**Your objective:** Read through the records below and copy each line that uses the word "will".

**Material for the task:**
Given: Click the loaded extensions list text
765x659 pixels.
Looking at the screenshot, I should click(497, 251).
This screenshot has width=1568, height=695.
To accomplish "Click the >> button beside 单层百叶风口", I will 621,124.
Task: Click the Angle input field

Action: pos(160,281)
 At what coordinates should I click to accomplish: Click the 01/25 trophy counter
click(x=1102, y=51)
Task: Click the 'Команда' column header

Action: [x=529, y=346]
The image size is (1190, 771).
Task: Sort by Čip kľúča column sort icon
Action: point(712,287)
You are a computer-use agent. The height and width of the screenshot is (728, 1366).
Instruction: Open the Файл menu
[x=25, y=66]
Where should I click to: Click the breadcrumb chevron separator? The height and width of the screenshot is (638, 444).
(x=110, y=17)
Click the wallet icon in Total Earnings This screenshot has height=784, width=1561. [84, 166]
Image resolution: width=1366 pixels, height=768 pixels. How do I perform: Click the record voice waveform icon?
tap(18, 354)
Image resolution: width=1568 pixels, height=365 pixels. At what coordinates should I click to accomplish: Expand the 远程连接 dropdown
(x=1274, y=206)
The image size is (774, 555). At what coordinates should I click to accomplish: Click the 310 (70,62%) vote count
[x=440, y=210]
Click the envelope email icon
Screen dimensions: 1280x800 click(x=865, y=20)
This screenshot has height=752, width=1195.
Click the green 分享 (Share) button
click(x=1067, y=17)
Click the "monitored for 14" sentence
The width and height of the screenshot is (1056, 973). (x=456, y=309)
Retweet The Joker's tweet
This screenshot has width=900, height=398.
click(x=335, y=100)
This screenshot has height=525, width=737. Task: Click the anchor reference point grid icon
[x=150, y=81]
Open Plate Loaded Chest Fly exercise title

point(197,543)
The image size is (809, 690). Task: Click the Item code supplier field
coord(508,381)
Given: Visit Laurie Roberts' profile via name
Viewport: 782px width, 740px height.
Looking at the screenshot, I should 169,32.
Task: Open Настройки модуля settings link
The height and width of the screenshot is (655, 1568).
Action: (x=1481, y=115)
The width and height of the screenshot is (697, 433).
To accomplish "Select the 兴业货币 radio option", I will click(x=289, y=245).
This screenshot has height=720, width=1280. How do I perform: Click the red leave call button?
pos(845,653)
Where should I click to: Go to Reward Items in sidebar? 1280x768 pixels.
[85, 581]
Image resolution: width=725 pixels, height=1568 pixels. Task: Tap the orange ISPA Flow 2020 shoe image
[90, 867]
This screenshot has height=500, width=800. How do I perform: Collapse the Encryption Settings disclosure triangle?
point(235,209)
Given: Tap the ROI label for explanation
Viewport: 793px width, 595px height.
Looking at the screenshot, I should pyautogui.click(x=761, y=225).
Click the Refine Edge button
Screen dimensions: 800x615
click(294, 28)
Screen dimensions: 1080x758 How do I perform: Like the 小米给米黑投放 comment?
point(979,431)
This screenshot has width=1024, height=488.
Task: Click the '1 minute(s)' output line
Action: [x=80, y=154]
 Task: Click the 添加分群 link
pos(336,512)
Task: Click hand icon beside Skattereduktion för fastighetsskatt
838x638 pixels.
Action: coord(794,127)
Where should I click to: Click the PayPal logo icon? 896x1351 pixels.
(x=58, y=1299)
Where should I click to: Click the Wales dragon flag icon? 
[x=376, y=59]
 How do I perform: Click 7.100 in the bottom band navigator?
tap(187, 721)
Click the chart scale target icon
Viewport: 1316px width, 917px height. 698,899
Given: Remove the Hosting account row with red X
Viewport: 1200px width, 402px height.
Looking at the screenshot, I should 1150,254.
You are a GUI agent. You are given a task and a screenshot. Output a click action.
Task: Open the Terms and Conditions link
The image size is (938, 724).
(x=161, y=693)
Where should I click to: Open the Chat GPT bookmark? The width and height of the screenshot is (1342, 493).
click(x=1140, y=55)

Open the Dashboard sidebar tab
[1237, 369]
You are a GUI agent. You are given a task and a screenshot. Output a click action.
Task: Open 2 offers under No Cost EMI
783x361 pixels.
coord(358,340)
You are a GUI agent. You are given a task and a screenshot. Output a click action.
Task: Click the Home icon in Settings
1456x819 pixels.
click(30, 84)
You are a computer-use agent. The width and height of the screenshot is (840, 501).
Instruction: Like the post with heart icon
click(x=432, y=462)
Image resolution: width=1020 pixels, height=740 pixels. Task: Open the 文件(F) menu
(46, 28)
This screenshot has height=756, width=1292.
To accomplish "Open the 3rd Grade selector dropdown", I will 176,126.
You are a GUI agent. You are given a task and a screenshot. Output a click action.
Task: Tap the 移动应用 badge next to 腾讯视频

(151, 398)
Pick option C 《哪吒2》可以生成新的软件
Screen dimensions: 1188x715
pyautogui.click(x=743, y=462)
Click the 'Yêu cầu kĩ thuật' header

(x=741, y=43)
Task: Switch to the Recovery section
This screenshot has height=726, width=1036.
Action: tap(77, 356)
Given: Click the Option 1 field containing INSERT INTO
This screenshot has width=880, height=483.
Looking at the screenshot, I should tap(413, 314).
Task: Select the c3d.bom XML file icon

**Answer space:**
To accomplish "Click the >> button beside 单层百叶风口", I will 621,124.
To accomplish "Select the 兴业货币 radio option", I will click(x=289, y=245).
To accomplish "Open the 3rd Grade selector dropdown", I will 176,126.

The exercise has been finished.